Dogs that bolt down their food or eat things that are not food are at risk for medical emergencies. Every time we found another stash of Halloween candy had gone missing we worried.
Late one night, right after Thanksgiving, Pluto came and found me just as I finished putting the kids to bed. He had a distressed look on his face, and his tail was tucked way in, under his haunches, and he retched a bit.
I showed him to my husband (who had exactly as little experience with dogs as I had), and he said, "oh, he'll be fine. He's a dog."
You know how sometimes, when you can't make up your mind about something, you flip a coin? And when you get heads, you realize that's the wrong choice and you go with the other choice? Hearing my well-meaning husband say he'd be fine made me suspect he would not be fine.
I called the emergency vet.
I described his expression, his tail, his unsuccessful efforts to vomit, and I further noticed that his belly was rock-hard and distended.
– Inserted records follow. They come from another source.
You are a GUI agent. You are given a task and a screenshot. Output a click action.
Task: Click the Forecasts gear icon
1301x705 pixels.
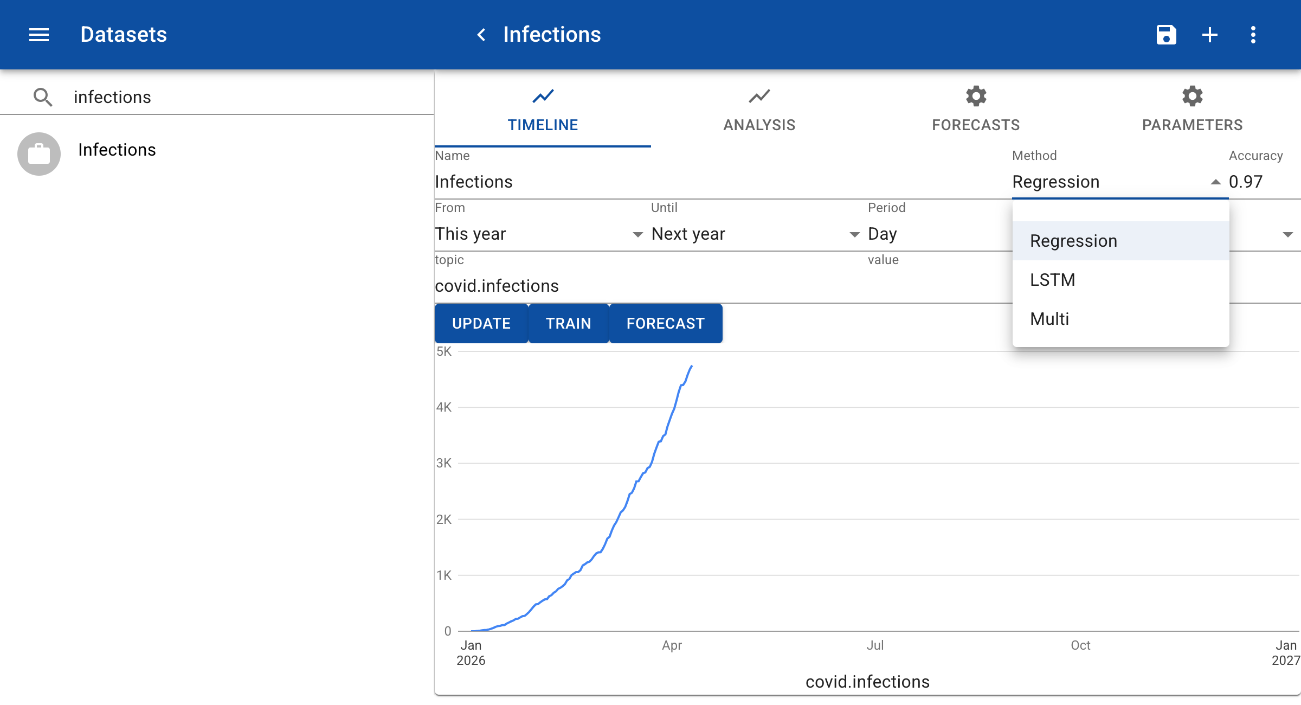[975, 97]
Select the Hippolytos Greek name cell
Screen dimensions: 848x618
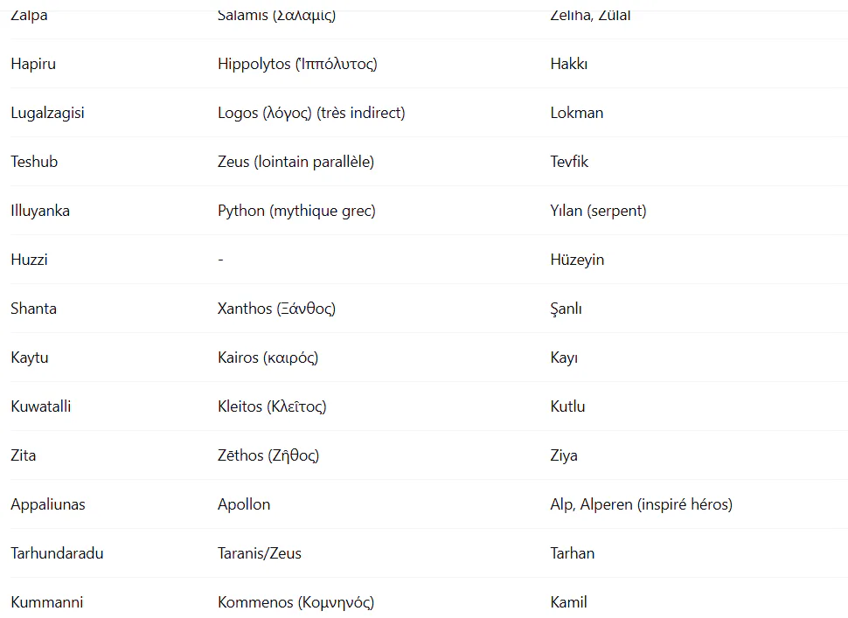[297, 64]
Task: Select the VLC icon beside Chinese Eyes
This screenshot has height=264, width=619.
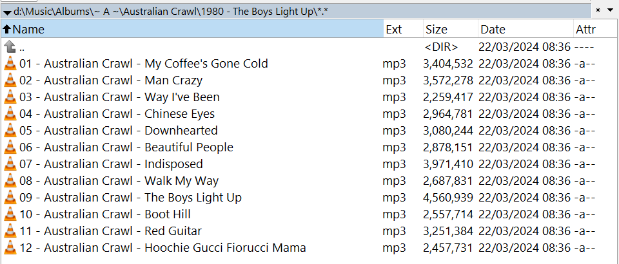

The vet tech on the phone said, "Well, it's a holiday weekend, and we're packed with sick animals and emergencies." Then, she added emphatically, "you better bring him in RIGHT NOW."
So while my husband sat in the quiet house with the kids asleep, I rushed Pluto to the emergency vet. It was pouring rain. It was crowded in the waiting room. They whisked him into an examination room and x-rayed him.
The x-ray revealed that his stomach was huge--as big or bigger than a basketball. The vet went into lecture-mode. "Well, what you have here is a gastric torsion. You see this faint outline. That's his stomach. His belly is bloated and his digestive track has twisted shut on both ends. Nothing's going in and nothing's going out. A dog can die a lot of different ways from this: stroke, gangrene, heart attack. Fortunately, we have much better anesthesia now, and we don't lose so many dogs. Ten years ago your dog would definitely die. Today we can do a belly surgery on him and we've got a 70% chance he's gonna be just fine."
I left the dog and drove home in the dark in the rain. I had an estimate for the cost of the surgery which I had okayed without reading. In my mind, that 70% chance of being just fine was a 30% chance that he was gonna be dead tomorrow, and I was gonna have to explain to my small children what happened to Pluto in the night.
Exhausted, we tried to wait up for the call, but it woke us anyway. Pluto survived the surgery just fine, as promised. We could pick him up and move him to the local vet on Monday.
Pluto came home a few days after that, emaciated and half-shaved, with a ten inch line of metal staples running along the middle of his gut. He had a cone on his head and a very dull look in his eye. We took him home and put him in his kennel, which we moved to a spot where we could keep an eye on him.
A couple more days passed. Pluto was on a very restricted diet of brown rice and chicken in very, very small quantities. He seemed very sad and very uncomfortable at all times. After dropping the boys at pre-school, I let him loose in the house without his cone. He fell asleep on the couch in his usual spot on the left.
When it was time to pick up from pre-school, I knew I'd be gone only 15 or 20 minutes. The dog looked very quiet and comfortable for the first time since he was home. I left him where he was.
When I got home with the boys, Pluto was lying at the other end of the couch, with his head up. I would swear to this day that he didn't want to make eye-contact with me. Soon I found the source of his detectable shame. But I didn't know what it was at first: about two inches long, black, and with four or five fingers, like a dried monkey paw. It lay there on the kitchen floor. At first I thought it was a very strange potty accident. I crouched to look at it, not really wanting to touch it. It was very dry. I got a paper towel and picked it up. It was the connecting end of an entire bunch of bananas. It was all that was left of five bananas. While I was gone, the dog had eaten five bananas, skins and all. Special diet, small portions, ten inches of staples in his belly, a $1200 surgery, and he was gonna kill himself stealing bananas.
I got the vet tech on the phone. "Pluto ate an entire bunch of bananas." While I spoke I took a look at him, and the spark was back in his eye. He was sitting up. "Eh," she said. "Bananas are pretty benign. I think it'll be ok."
She was right. From that moment forward, he was on the mend. I think all he needed, maybe, was some bananas.